SEE SUN ET AL DOI101093/AWW306 FOR A SCIENTIFIC COMMENTARY ON THIS ARTICLE: About 20% of patients with ischaemic stroke have a preceding transient ischaemic attack, which is clinically defined as focal neurological symptoms of ischaemic origin resolving spontaneously. Failure to diagnose transient ischaemic attack is a wasted opportunity to prevent recurrent disabling stroke. Unfortunately, diagnosis can be difficult, due to numerous mimics, and to the absence of a specific test. New diagnostic tools are thus needed, in particular for radiologically silent cases, which correspond to the recommended tissue-based definition of transient ischaemic attack.
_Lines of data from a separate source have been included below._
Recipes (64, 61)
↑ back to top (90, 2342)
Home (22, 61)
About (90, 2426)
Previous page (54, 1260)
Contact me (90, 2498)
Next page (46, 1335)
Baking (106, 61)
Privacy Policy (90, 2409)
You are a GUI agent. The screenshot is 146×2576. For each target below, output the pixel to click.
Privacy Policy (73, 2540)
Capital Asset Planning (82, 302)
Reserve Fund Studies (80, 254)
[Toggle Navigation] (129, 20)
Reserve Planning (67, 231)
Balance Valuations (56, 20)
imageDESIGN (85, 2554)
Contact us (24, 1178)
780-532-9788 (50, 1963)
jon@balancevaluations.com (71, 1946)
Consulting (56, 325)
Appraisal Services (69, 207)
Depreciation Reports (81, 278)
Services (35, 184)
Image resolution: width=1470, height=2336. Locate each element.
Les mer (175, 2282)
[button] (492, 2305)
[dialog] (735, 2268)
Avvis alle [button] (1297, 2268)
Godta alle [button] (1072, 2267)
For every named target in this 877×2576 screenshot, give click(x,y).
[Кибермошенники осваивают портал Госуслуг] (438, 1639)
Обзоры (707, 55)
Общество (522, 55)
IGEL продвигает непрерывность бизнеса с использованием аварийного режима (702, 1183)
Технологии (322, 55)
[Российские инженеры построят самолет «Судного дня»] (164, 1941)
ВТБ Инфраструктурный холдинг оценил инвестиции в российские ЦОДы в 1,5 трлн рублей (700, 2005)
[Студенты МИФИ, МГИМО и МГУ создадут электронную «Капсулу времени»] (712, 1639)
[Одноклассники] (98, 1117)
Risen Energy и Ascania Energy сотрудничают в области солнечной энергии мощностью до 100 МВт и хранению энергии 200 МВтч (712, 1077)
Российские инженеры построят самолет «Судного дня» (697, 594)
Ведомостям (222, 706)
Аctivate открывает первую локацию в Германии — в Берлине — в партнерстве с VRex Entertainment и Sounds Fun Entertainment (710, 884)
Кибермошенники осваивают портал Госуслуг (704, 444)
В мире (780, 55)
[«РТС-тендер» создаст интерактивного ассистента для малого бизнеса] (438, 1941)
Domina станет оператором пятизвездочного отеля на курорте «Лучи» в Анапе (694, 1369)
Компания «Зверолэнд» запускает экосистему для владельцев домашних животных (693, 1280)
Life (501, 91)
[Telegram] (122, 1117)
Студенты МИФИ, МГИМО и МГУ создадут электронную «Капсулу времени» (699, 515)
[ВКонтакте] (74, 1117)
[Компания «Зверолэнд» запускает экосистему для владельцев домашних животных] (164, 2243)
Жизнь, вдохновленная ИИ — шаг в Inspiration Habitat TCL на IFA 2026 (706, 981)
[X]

As endothelial activation is a hallmark of cerebrovascular events, we postulated that this may also be true for transient ischaemic attack, and that it would be clinically relevant to develop non-invasive in vivo imaging to detect this endothelial activation. Using transcriptional and immunohistological analyses for adhesion molecules in a mouse model, we identified brain endothelial P-selectin as a potential biomarker for transient ischaemic attack. We thus developed ultra-sensitive molecular magnetic resonance imaging using antibody-based microparticles of iron oxide targeting P-selectin. This highly sensitive imaging strategy unmasked activated endothelial cells after experimental transient ischaemic attack and allowed discriminating transient ischaemic attack from epilepsy and migraine, two important transient ischaemic attack mimics. We provide preclinical evidence that combining conventional magnetic resonance imaging with molecular magnetic resonance imaging targeting P-selectin might aid in the diagnosis of transient ischaemic attack.